- [The task]: Look below. Copy each line that has "name" in it.

=== Begin Enclosure ===

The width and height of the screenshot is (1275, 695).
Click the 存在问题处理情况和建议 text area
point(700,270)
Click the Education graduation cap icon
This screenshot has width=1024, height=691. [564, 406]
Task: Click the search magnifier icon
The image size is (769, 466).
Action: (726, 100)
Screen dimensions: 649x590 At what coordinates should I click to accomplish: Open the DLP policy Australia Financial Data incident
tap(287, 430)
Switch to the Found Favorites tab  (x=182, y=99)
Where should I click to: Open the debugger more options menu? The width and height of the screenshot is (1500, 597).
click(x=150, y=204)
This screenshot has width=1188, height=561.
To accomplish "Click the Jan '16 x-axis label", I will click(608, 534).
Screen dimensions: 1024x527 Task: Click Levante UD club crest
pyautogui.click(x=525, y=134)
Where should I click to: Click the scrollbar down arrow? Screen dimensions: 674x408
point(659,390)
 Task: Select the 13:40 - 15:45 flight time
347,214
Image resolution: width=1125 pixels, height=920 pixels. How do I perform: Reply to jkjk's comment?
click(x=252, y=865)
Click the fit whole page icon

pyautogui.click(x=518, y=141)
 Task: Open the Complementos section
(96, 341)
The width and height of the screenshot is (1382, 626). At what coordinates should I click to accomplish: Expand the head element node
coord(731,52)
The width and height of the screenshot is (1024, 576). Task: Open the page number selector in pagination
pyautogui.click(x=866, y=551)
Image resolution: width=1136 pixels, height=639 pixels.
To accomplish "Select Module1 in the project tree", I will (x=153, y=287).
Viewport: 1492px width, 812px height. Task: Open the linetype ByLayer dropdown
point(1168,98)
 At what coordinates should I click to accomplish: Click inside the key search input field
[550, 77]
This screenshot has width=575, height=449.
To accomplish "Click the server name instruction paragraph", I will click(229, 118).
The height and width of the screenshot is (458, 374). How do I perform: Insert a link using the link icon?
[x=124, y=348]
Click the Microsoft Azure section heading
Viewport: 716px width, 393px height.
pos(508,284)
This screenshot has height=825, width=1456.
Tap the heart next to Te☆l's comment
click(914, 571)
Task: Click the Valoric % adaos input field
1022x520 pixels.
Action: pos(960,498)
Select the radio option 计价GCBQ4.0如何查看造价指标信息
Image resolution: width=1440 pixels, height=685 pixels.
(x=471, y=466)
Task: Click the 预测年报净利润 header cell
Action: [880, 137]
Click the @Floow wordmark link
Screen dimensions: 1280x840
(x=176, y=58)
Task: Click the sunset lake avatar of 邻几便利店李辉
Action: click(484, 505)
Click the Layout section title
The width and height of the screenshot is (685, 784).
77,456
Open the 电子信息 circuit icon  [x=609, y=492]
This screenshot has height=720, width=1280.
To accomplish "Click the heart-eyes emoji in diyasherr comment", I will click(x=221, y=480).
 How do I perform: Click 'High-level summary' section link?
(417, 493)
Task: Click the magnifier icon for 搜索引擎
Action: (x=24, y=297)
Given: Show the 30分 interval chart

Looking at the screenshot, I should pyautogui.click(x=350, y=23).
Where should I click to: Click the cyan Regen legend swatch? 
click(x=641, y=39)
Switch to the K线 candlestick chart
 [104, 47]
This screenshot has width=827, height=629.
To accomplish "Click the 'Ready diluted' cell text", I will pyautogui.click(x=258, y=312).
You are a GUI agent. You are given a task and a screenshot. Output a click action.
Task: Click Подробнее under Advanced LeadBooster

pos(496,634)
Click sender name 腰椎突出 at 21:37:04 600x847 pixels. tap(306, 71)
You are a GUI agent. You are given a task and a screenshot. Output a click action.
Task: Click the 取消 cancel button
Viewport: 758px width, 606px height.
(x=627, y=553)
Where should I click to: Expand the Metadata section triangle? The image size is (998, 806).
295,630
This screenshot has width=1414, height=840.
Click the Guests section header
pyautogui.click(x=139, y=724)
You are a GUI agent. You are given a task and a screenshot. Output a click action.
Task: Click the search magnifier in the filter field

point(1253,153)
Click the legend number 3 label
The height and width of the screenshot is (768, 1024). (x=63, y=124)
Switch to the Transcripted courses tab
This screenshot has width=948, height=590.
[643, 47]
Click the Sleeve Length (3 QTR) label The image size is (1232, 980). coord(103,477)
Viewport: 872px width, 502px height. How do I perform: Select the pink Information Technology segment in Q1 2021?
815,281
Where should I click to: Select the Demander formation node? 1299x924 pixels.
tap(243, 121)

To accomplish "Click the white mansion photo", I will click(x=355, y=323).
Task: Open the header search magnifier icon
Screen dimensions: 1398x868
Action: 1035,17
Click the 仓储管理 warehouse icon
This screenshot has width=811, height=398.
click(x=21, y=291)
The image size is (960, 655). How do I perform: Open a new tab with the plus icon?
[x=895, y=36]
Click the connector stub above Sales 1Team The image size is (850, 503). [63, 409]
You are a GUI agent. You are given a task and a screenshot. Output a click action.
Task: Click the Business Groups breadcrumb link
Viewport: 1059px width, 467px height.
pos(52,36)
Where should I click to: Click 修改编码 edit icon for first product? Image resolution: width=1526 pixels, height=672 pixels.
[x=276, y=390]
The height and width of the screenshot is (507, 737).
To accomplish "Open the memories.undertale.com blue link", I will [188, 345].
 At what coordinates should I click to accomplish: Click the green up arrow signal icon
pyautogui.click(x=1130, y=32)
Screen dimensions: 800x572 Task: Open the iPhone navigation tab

=== End Enclosure ===

- [Solution to the exercise]:
To accomplish "Click the server name instruction paragraph", I will click(229, 118).
Click sender name 腰椎突出 at 21:37:04 600x847 pixels. tap(306, 71)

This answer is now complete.